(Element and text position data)
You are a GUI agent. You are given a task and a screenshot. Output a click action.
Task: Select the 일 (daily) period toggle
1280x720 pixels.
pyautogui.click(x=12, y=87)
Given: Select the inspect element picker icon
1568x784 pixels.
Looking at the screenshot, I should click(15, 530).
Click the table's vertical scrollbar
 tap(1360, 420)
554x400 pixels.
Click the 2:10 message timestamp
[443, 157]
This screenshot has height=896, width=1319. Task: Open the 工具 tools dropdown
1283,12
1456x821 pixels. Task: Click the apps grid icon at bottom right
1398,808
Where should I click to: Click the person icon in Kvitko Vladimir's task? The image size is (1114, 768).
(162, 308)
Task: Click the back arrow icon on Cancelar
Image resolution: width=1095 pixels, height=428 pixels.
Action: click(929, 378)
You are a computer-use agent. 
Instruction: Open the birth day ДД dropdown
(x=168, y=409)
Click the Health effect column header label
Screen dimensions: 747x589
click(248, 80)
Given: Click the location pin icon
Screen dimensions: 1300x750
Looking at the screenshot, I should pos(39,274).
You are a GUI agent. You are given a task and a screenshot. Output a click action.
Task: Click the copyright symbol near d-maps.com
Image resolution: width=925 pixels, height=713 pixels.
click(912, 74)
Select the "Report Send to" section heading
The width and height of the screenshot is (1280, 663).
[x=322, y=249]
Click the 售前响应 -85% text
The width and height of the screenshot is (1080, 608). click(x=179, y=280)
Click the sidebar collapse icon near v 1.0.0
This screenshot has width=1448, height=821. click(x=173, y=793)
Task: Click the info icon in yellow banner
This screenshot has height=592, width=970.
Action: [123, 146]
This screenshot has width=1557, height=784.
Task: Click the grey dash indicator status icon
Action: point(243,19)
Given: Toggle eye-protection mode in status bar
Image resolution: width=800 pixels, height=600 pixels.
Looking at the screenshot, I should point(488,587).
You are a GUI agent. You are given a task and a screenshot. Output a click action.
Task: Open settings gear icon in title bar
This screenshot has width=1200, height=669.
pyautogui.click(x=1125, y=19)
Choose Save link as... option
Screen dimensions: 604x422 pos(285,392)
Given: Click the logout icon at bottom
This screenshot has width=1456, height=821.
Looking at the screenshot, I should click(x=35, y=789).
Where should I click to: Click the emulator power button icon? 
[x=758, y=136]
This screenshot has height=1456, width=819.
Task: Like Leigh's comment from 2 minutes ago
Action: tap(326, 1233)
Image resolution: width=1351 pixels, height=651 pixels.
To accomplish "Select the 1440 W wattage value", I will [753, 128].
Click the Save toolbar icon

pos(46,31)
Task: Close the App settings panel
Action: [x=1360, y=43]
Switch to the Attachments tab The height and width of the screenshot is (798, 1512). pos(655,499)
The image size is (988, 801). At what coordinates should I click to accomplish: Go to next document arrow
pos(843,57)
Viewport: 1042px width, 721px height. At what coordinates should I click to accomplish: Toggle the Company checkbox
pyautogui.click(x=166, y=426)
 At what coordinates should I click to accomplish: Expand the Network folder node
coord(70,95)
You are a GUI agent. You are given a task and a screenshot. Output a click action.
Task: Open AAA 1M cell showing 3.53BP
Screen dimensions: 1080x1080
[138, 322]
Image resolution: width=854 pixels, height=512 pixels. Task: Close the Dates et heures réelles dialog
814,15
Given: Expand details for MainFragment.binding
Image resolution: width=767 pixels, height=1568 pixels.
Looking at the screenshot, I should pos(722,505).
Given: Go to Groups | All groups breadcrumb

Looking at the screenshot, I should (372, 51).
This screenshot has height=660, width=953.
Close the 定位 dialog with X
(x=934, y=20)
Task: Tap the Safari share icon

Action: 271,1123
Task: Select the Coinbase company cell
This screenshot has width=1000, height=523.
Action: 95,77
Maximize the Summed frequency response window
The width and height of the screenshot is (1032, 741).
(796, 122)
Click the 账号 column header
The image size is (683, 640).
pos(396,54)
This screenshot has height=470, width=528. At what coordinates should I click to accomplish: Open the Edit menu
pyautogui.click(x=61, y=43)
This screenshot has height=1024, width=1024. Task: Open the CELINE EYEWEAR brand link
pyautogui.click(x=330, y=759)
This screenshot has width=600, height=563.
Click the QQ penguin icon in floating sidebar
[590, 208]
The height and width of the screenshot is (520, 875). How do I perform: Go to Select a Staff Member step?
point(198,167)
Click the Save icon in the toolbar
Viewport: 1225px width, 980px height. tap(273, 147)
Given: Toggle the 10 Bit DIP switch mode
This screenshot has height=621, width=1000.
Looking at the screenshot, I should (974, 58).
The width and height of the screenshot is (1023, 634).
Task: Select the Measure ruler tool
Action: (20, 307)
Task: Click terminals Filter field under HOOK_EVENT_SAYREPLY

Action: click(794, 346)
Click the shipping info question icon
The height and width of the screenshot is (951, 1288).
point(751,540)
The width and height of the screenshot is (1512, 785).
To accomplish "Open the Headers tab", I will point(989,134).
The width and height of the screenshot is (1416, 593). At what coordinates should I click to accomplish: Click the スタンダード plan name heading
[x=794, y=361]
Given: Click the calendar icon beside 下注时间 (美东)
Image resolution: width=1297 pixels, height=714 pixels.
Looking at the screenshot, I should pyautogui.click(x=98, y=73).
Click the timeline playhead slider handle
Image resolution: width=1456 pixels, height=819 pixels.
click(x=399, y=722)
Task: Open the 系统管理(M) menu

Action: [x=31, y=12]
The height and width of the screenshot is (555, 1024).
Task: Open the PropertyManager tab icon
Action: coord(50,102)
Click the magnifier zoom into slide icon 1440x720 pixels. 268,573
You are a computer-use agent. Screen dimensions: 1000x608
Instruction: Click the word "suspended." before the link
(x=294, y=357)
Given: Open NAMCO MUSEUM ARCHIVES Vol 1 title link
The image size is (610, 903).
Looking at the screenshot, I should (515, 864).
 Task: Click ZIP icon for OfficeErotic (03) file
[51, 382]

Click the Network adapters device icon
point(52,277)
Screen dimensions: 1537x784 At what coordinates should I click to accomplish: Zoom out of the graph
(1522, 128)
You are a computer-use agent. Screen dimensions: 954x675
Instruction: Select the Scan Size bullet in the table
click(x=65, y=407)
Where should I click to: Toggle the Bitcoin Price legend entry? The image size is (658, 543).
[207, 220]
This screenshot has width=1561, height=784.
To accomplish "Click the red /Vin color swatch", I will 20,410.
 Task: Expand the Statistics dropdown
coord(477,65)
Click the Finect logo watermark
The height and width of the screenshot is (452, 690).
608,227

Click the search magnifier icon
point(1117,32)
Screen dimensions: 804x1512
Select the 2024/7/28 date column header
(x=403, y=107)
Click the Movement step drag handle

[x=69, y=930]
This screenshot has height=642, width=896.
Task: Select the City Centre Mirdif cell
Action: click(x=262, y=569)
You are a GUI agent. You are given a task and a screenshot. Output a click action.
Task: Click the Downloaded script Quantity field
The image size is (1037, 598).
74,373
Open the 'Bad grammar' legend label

= EXERCISE AIM =
Identify every line in the rows above that contains the string "bottom", and copy each of those lines in full.

= CORRECT ANSWER =
1456x821 pixels. Task: Click the apps grid icon at bottom right
Given: Click the logout icon at bottom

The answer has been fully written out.